REQUIRED ACTION:
Find the string "Given" in the listing below and return each line it appears in.

INFORMATION PROVIDED:
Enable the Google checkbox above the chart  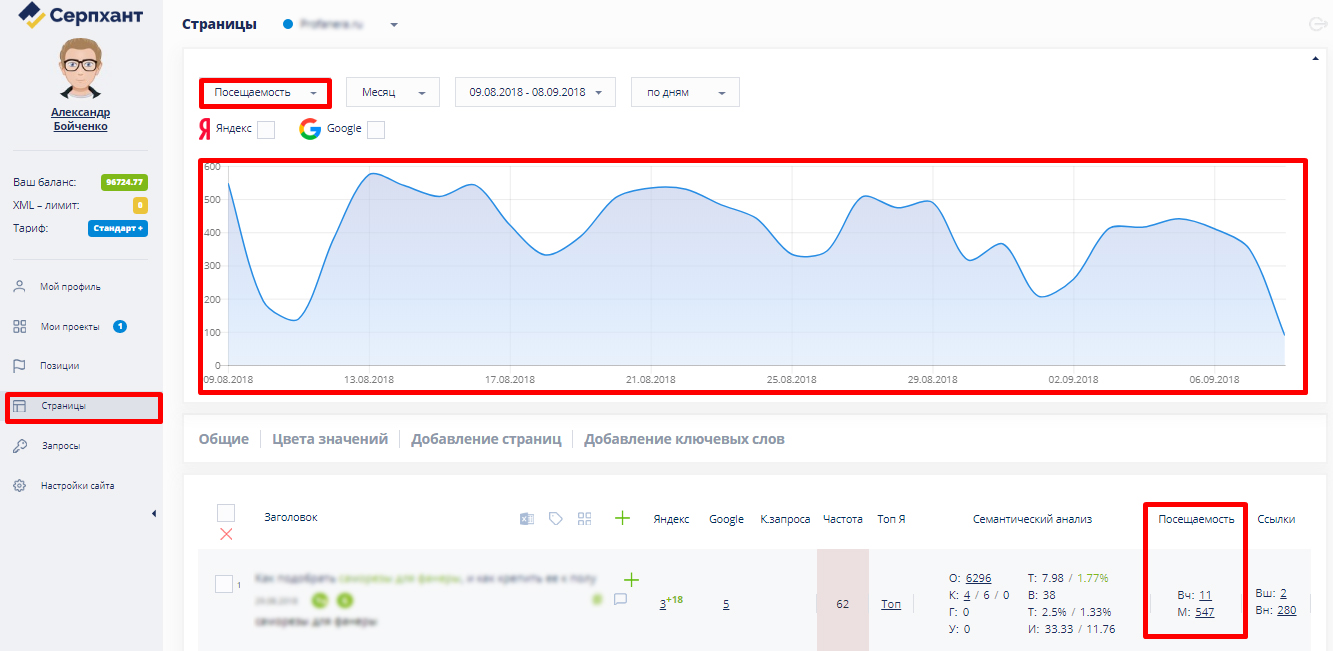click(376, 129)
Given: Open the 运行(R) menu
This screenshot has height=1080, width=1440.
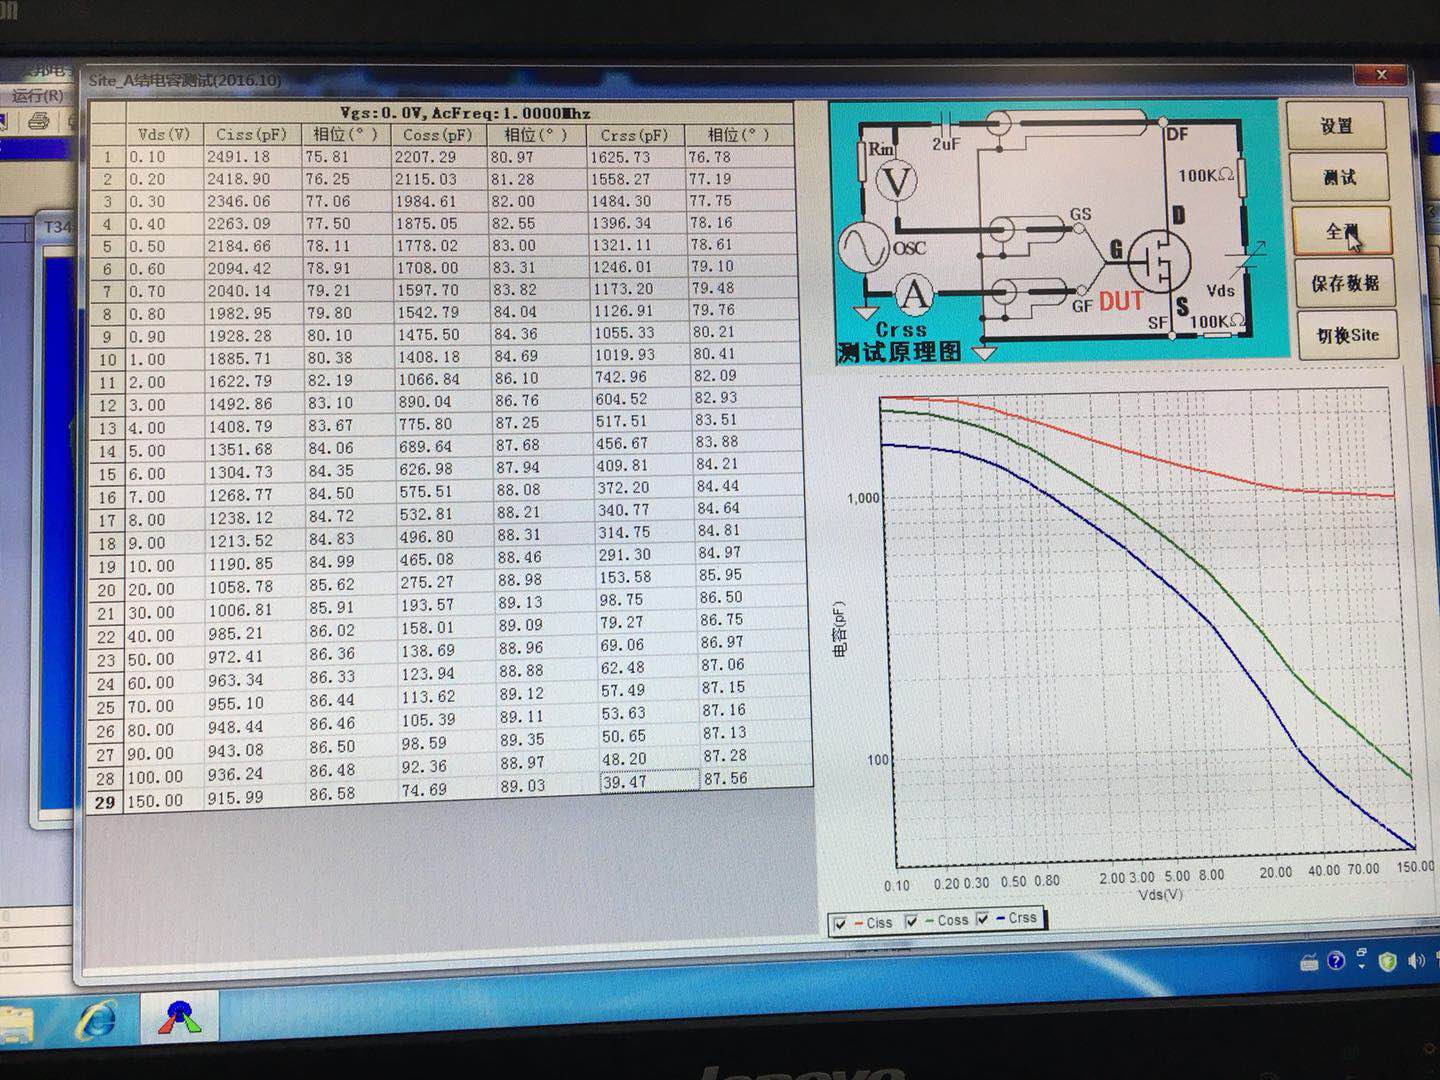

==

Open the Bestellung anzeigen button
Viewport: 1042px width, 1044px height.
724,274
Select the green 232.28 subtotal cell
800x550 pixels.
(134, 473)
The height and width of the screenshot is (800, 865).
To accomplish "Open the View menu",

==

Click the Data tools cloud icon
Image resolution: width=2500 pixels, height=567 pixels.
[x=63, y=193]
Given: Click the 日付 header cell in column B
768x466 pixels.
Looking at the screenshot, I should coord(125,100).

ANSWER SECTION:
Given: Open the 运行(R) menu
Given: Click the 日付 header cell in column B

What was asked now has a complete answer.